20th Century Fox Pays Barefoot Bandit $1.3 Million to Make Movie about His Crime Spree

     August 11, 2011


Who says crime doesn’t pay?  Answer: someone who didn’t sell the movie rights to his crimes.  THR reports that Colton Harris-Moore, the “Barefoot Bandit”, has signed a deal worth $1.3 million with 20th Century Fox.
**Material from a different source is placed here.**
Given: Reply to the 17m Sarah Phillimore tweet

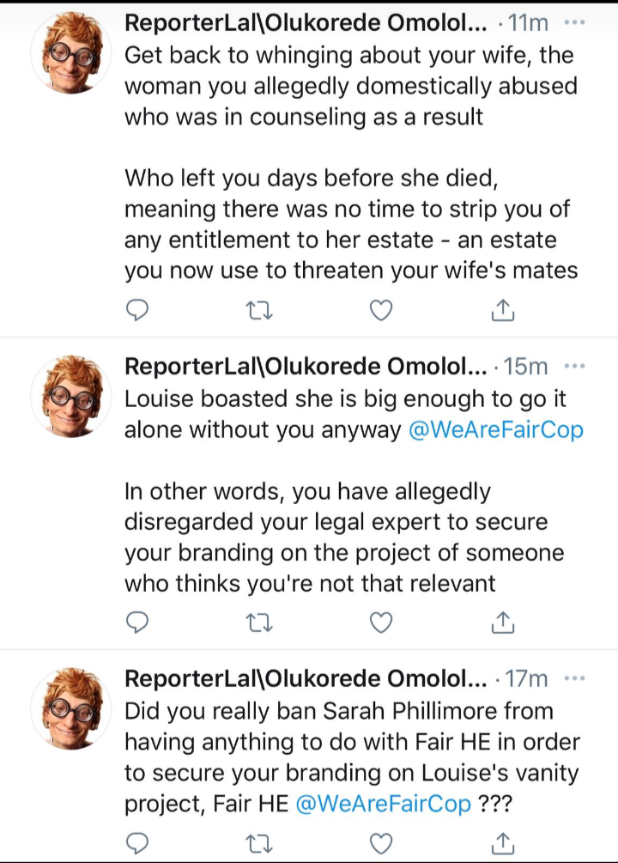Looking at the screenshot, I should coord(137,843).
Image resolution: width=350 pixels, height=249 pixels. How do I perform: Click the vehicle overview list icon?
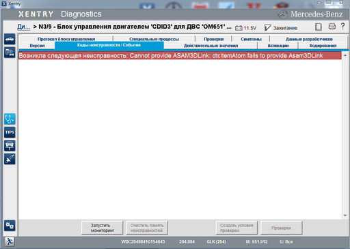[10, 53]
However, the money won’t go into Harris-Moore’s pocket but towards the $1.4 million he owes as restitution to his victims.  Harris-Moore will write the script with Oscar-winning screenwriter Dustin Lance Black (Milk).

I’m wondering if the two will do a Catch Me If You Can take on the material or go in a different direction.  It certainly lends itself to that angle as Harris-Moore had a two-year crime spree that ended in February 2007 when he crashed an airplane he taught himself to fly.  Harris-Moore’s entertainment Lance Rosen says, “It’s very unusual for this kind of money to be paid for anyone’s life story rights.”  It’s unusual but not impossible!  Hit the jump for my fake tips on how to turn your crimes into moving pictures!
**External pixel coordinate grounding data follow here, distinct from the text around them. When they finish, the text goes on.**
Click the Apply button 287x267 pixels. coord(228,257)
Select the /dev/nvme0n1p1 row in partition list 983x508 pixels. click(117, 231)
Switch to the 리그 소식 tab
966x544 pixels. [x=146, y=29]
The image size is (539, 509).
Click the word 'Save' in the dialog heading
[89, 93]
barefoot-bandit-mugshot[These tips are fake.  Collider in no way endorses any kind of crime.  This is for humor only.  I really can’t stress that enough.]
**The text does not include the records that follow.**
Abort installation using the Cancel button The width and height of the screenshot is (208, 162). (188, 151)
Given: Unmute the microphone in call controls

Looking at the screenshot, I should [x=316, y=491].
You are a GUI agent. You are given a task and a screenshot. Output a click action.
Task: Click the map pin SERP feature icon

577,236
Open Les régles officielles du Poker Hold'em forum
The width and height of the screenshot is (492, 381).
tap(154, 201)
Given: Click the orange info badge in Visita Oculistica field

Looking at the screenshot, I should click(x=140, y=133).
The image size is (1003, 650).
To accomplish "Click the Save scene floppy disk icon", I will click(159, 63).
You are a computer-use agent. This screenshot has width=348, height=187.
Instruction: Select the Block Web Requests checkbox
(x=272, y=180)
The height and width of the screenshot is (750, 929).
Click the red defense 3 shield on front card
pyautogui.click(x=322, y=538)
First, you’ll need a hook.  Harris-Moore was called the “Barefoot Bandit” because he reportedly did some of his crimes barefoot and once left behind 39 chalk footprints and the word “c’ya!”  Be sure your calling card is cute and endearing and not serial-killer-esque.

Second, no violence.  The second you hurt someone, you go from rapscallion to everyone-wants-you-to-die-in-a-hail-of-gunfire.  You can still get a movie made about your life (Bonnie and Clyde, Public Enemies) but it will be long after you’re dead and then only your legend can profit.

Finally, make sure you get a worthy adversary or adversaries.  Usually movies will condense the dedicated team of investigators down to a single person (like Carl Hanratty in Catch Me If You Can).  But your crime-fighting adversary needs to be smart, likable, and it’s even better if you’re two sides of the same coin.  It adds a nice juxtaposition to the whole thing.

[Seriously: These tips are a joke and meant to parody movies that glorify real-life crooks.  Don’t do crime.]